Specific examples of the pH adjuster include phosphoric acid or a salt thereof (disodium hydrogen phosphate, sodium dihydrogen phosphate, dipotassium hydrogen phosphate, potassium dihydrogen phosphate, etc.); carbonic acid or a salt thereof (carbonic acid sodium hydrogen, sodium carbonate); citric acid or salts thereof (sodium citrate, sodium hydrogen citrate, etc.); acetic acid or salts thereof (potassium acetate, sodium acetate, etc.);
The concentration of the pH adjuster is preferably 7 mM or more and 30 mM or less, more preferably 7 mM or more and 20 mM or less, from the viewpoint of reducing the pH change of the silver ion detection reagent.
The mass of the pH adjuster is preferably 50 times or more and 200 times or less, more preferably 75 times or more and 125 times or less, that of dithizone, from the viewpoint of reducing the pH change of the silver ion detection reagent. .

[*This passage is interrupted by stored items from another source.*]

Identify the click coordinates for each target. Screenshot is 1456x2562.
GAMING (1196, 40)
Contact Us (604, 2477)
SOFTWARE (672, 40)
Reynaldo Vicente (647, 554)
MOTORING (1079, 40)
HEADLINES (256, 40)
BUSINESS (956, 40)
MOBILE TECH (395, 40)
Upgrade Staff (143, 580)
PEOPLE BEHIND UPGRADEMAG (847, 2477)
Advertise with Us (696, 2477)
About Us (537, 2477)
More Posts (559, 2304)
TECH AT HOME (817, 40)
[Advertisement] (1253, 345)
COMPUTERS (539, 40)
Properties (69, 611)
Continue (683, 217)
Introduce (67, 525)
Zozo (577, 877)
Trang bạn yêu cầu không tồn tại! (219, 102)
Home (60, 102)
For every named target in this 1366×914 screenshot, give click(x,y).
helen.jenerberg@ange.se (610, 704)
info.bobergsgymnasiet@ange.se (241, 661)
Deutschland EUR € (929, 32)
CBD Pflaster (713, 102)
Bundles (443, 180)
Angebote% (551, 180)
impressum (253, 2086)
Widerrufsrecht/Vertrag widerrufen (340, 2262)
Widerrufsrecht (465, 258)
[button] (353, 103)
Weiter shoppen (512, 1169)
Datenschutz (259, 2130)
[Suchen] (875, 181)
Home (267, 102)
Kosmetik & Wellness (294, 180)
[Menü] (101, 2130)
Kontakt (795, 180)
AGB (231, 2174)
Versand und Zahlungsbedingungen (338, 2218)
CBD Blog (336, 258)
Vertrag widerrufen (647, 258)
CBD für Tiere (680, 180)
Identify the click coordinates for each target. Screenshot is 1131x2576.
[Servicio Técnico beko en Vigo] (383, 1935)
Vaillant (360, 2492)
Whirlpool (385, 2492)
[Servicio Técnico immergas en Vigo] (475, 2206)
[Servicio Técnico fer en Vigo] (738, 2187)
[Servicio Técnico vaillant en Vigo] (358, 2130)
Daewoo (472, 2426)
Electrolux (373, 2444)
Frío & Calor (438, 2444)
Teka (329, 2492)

Although the pH of the silver ion detection reagent of the present invention is not particularly limited, it is preferably between acidic and neutral. When an inspector manually detects and quantifies silver ions, it is preferably neutral from the viewpoint of ease of handling of the silver ion detection reagent. It is preferably no more than 6.5 or more, and more preferably 6.5 or more and 7.5 or less. When precise detection and quantification of silver ions is required, it is preferably acidic from the viewpoint of making it easier to distinguish the coloration state of the silver ion detection reagent. It is preferably less than, more preferably 0 or more and 3.0 or less.

<Other additives>
Additives such as antioxidants and metal sealants can be used in the silver ion detection reagent of the present invention in addition to the above-described essential components within a range that does not impair the effects of the present invention.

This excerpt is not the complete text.